Tussen 1980 en 1988 was in Nijmegen Daniël de Moulin hoogleraar in de geschiedenis van de geneeskunde. Ik was toen net gepromoveerd op een onderzoek naar de geschiedenis van de geneeskunde als een lange reeks grote en kleine wetenschappelijke revoluties, en kon daar creatief over spreken met De Moulin. Minstens één keer heb ik hem in die tijd gehoord over iets dat dan soms bij hem boven kwam. De herinnering eraan is uniek. Een zeldzame mix van aarzeling, ongeloof en heilig ontzag voor de betekenis van wat hij ging zeggen klonk dan in zijn stem en houding door. ‘Je zou haast kunnen gaan denken’, zei hij dan bijna verlegen, ‘dat we in deze tijd misschien ook een wetenschappelijke revolutie in de geneeskunde meemaken.
In een mix van terughoudendheid, beleefdheid en ironie steunde ik hem dan in zijn oordeel. Want steunen kon en moest ik hem van harte. En nu, dertig jaar later, geef ik hem nog veel meer gelijk. Wie van enige afstand kijkt naar wat in de geneeskunde en gezondheidszorg gaande is en niet, met permissie, stront in z’n ogen heeft, ziet daar praktisch elke dag revolutionaire veranderingen.
Vorige maand was het bijvoorbeeld weer eens raak inzake alternatieve geneeswijzen. Op 17 september meldde de krant dat de rechter had bepaald dat alternatieve artsen niet btw-plichtig zijn. Dat was even schrikken!

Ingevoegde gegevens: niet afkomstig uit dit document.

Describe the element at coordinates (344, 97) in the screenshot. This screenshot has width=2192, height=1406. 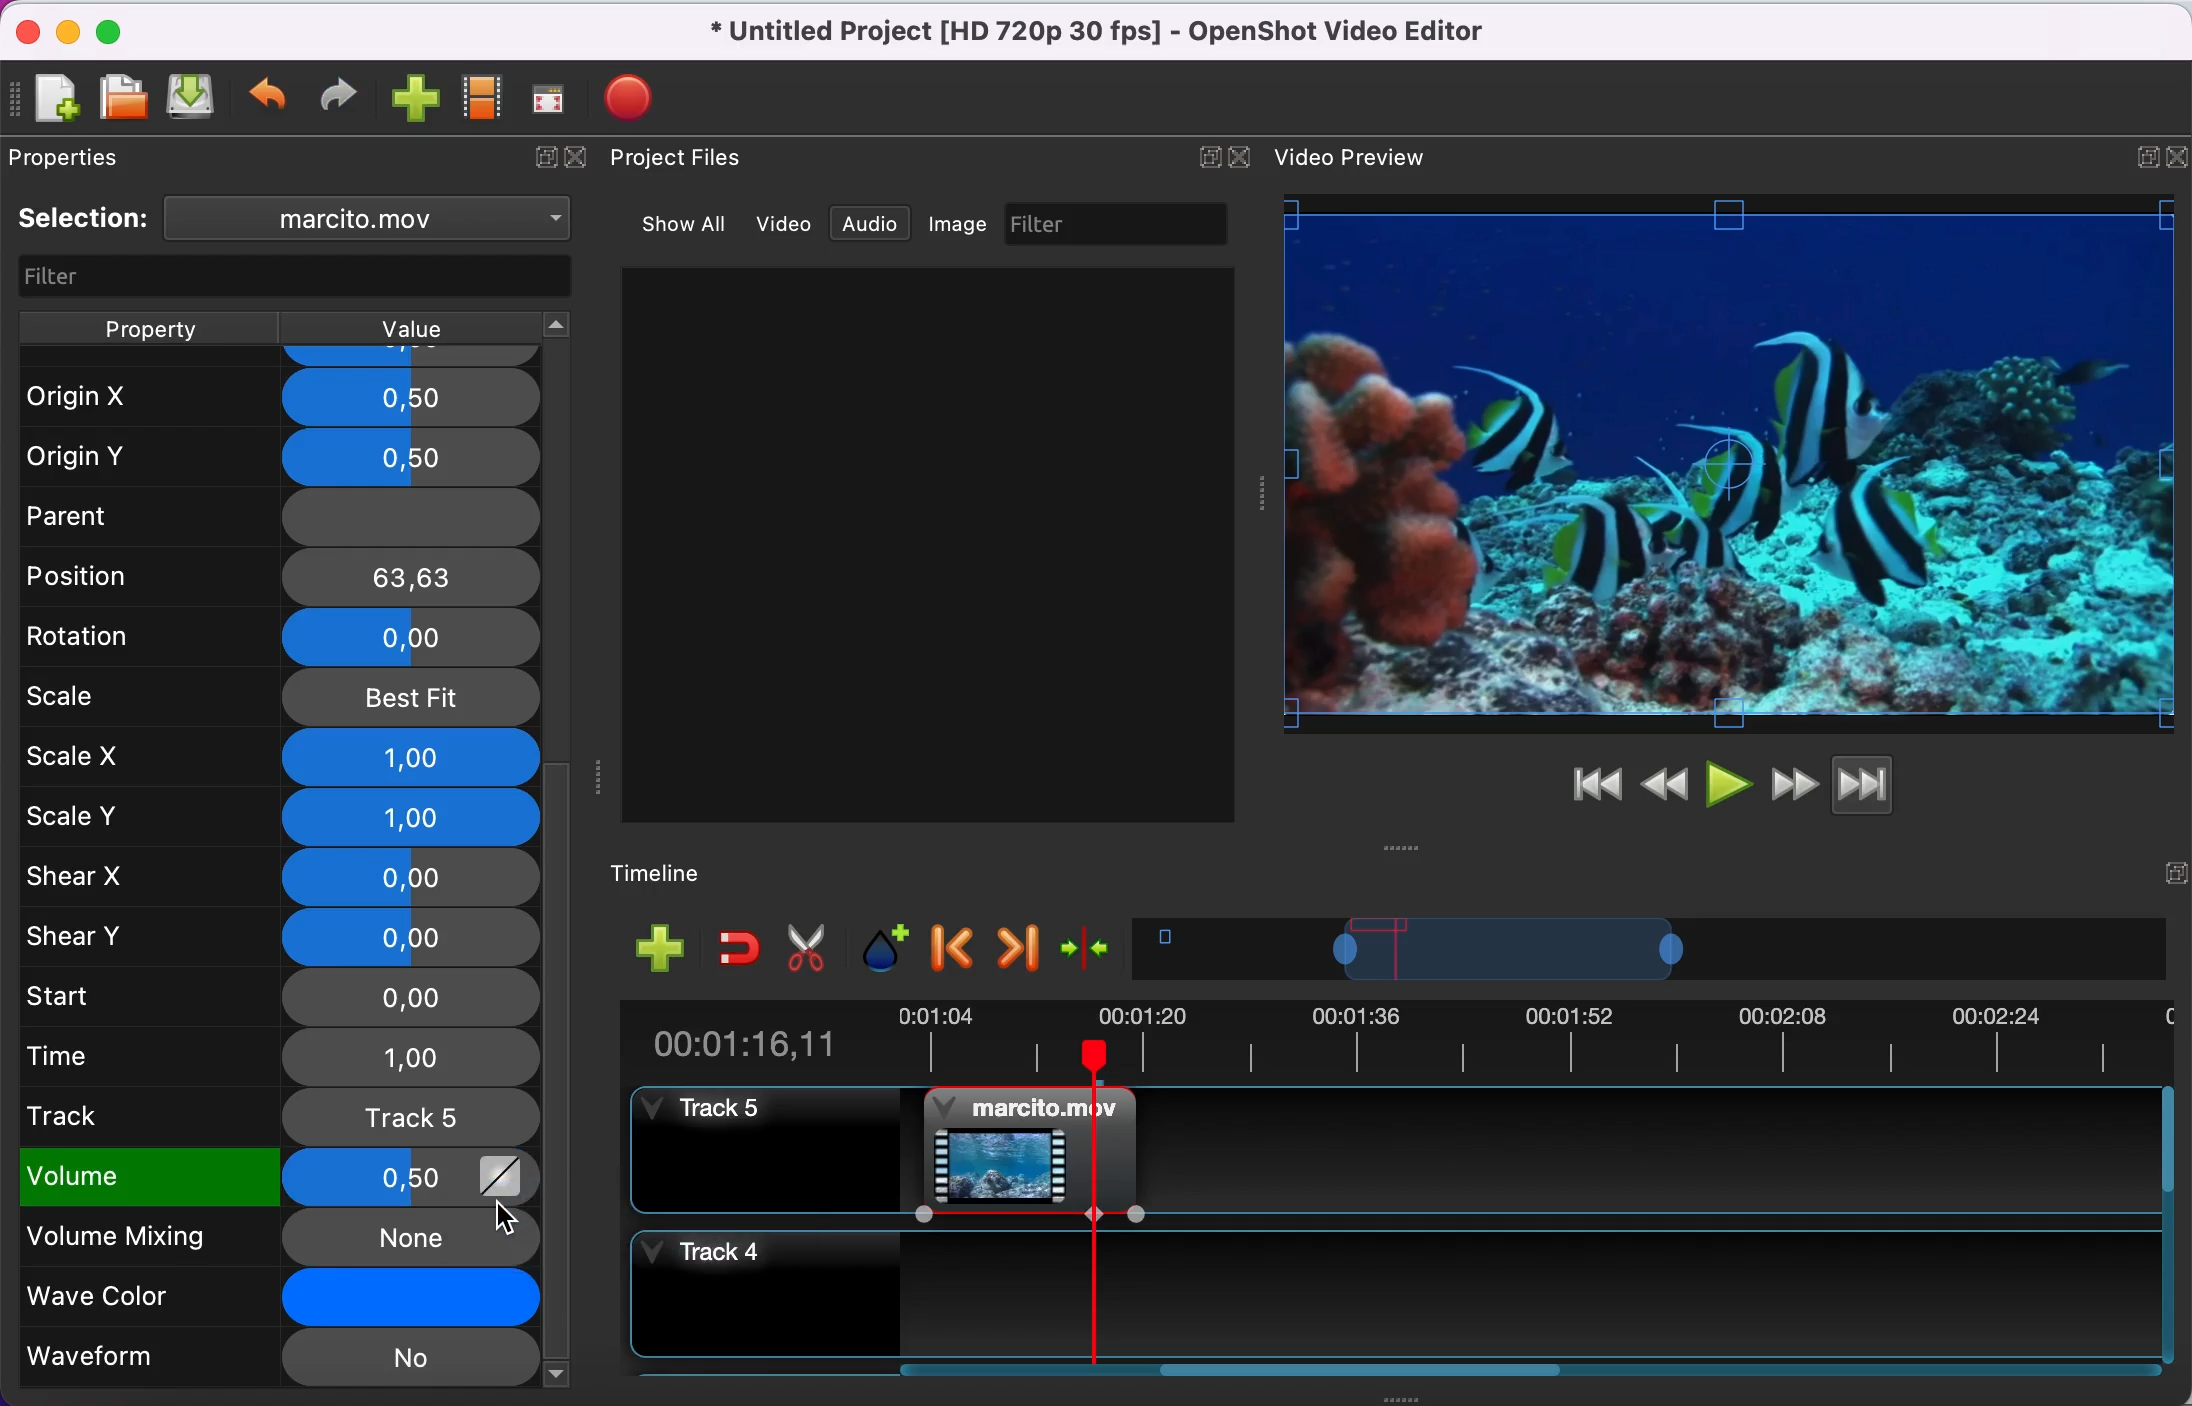
I see `redo` at that location.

Op 1 januari 2013 was de de btw-heffing voor hen ingevoerd. De legendarische dr. Cees Renckens, gynaecoloog te Hoorn en tot voor kort voorzitter van de Nederlandse Vereniging tegen Kwakzalverij (NVTK), had superzaken geroken en zijn kans schoon gezien. In de hectische weken rond de totstandkoming van het Lenteakkoord in 2012 was de politiek te land, ter zee en in de lucht op zoek naar besparingen, en uit de snelkookpan van de onderhandelingen borrelde de invoering op van btw op alternatieve geneeswijzen. Die zou, zo hield Renckens de politiek voor, 65 miljoen euro per jaar opleveren. Deze omzetbelasting zou opgebracht moeten worden door alle aanbieders van alternatieve behandelingen – artsdiploma of niet. ‘t Zijn in wezen toch allemaal kermisgasten, die alterneuten, zo luidt het officiële credo van de NVTK, dus als je ze niet verbieden kunt is het in elk geval mooi meegenomen als je ze een poot kunt uitdraaien.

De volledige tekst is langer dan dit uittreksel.